The lesson to be learned is this:  if you have drugs in your apartment and the police are pounding on the door, either stay still or move very, very quietly.

Wisconsin Supreme Court clarifies legality of warrantless blood draws for OWI suspects

The Supreme Court of Wisconsin addressed two important questions surrounding the legality of warrantless blood draws for defendants suspected of driving under the influence.

First, the Court decided that a warrantless blood draw made prior to the decision of the United State’s Supreme Court in Missouri v. McNeely is constitutional because the officer was relying on a good faith understanding of the law at the time. State v. Cassius A. Foster, 2014 WI 131 at ¶58, 12/26/14.  This is commonly known as the “good faith” exception to an otherwise illegal search and seizure.  As a result, defendants who have been subjected to a warrantless blood draw prior to the Missouri v. McNeely decision are out of luck.

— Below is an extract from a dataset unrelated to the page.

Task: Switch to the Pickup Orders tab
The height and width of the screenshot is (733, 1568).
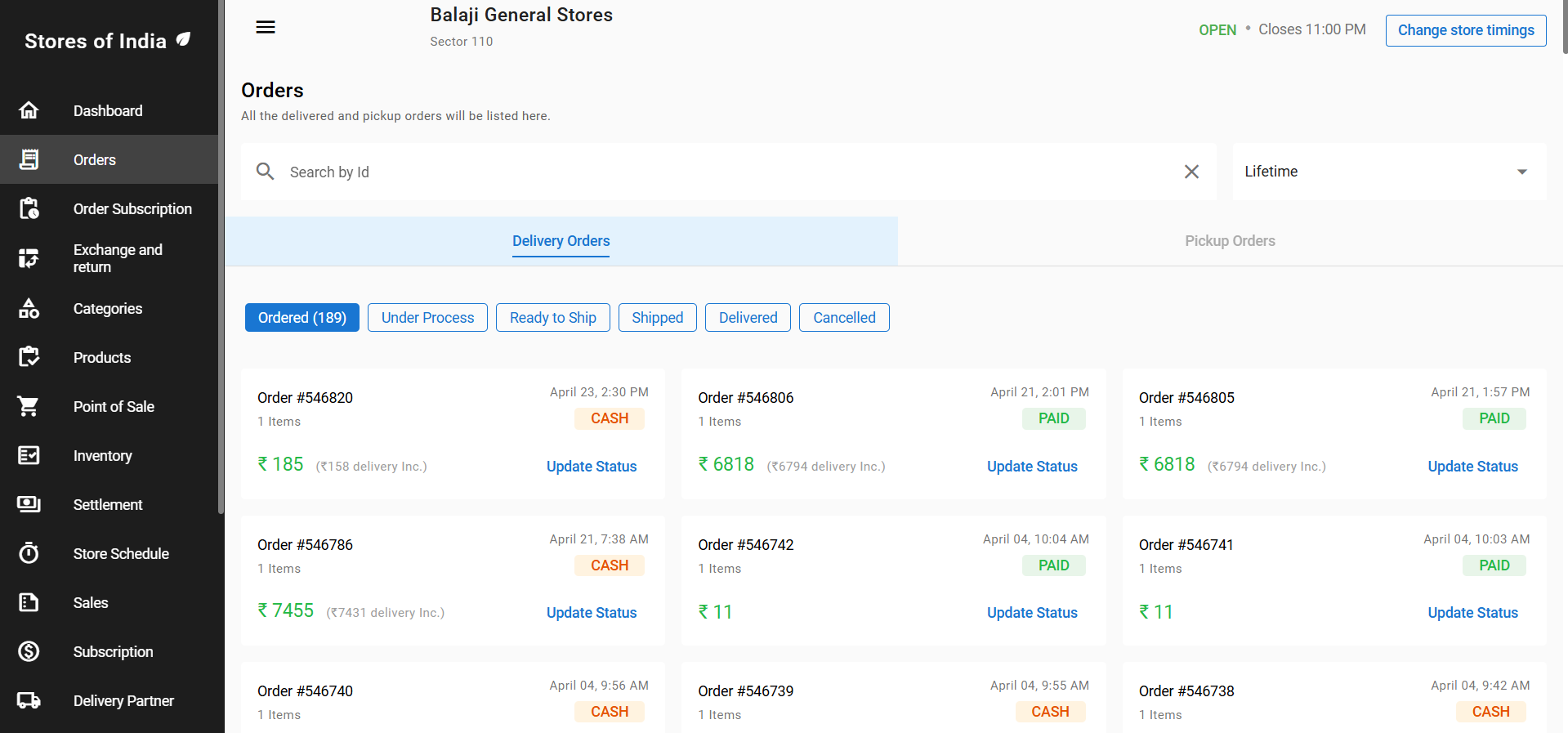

The Court also clarified whether the dissipation of blood alcohol concentration over time may satisfy the “exigent circumstances” exception so that an officer can perform a warrantless blood draw.  The Court held that “exigent circumstances justify a warrantless blood draw if delaying the blood draw would ‘significantly undermin[e] [its] efficacy.'” State v. Michael R. Tullberg, 2014 WI 134 at ¶50, 12/26/14.  As a result, it appears that the Court is leaning toward justifying any warrantless blood draw because the dissipation of alcohol over time ‘would significantly undermine the tests efficacy’ if it is not done promptly.